Physician-led health tech innovation

Physician-led health tech innovation, Technology & the Futures of Health Care 2019 conference, gregiej, event reviews

There are a plethora of health tech innovation conferences exposing how AI can transform healthcare. It is poignant then to see one that is physician-led while noting the valuable role of the pharmacist in how innovation can revolutionize the patient experience.

The inaugural Technology & the Future of Health Care Conference at the Hamilton Convention Centre rounded-off the Hamilton Health Innovation week. Here we examine some of the core messages from the physicians, entrepreneurs, academia and healthcare leaders.

Dr. Deepak Kaura, Chief Medical Officer at Joule, described how Creativity is applied imagination and how applied creativity is innovation.

“A system that allows you to dream, cultivate and deploy,” emphasizes Dr. Kaura.

Health tech innovation must reads

Eric Topol, Deep Medicine, Physician-led health tech innovation, TFHC2019

Two books featured prominently in the recommendations from speakers. Dr. Eric Topol’s latest book Deep Medicine: How Artificial Intelligence can make healthcare human again. Dr. Topol’s last book, The Patient Will See You Now, was among the 9 books that changed our thinking in 2019.

“What’s wrong in healthcare today is that it’s missing care. That is, we generally, as doctors, don’t get to really care for patients enough. And patients don’t feel they are cared for,” writes Dr. Topol.

Dr. Deepak Kaura, Chief Medical Officer from Joule, eloquently tested our comprehension of innovation. He recommended the Out of Minds: The Power of Being Creative by Sir Ken Robinson, PhD. A 2017 third-edition is now available. 
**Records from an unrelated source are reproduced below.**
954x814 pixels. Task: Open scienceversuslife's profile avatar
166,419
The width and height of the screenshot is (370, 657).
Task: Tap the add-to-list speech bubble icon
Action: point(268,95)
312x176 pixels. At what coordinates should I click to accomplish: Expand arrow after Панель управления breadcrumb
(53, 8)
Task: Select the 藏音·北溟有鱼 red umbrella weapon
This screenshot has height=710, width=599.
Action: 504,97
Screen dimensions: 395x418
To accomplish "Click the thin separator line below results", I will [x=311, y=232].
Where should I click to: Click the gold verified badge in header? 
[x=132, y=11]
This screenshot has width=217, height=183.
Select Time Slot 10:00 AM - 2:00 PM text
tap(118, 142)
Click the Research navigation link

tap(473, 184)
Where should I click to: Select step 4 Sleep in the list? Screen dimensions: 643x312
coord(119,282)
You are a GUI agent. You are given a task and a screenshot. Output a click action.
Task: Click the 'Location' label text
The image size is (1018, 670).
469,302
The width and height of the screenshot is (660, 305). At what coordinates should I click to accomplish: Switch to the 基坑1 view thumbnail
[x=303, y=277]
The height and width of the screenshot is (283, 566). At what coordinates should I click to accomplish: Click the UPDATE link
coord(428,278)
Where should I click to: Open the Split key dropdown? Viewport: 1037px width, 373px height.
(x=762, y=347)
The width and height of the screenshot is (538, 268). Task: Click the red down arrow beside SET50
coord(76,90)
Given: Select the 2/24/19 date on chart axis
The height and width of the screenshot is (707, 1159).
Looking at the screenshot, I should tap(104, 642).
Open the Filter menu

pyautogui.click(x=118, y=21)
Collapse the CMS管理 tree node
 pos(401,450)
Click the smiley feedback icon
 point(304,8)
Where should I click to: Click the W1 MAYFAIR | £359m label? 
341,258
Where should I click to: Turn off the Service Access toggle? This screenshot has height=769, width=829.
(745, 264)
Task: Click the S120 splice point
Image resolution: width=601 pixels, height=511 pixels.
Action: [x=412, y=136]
Virtual care and mixed reality AI

“Virtual care connects. No matter where you are. No matter who you are.”

Dr. Ed Brown from Ontario Telemedicine Network (OTN) articulated the Gap between what patients need and want and what providers are able and ready to provide. Both OTN and Joule emphasized their investment in virtual care to improve patient engagement and customer service.

The following four pillars were cited as necessary to enable healthcare professional clinically relevant health innovation.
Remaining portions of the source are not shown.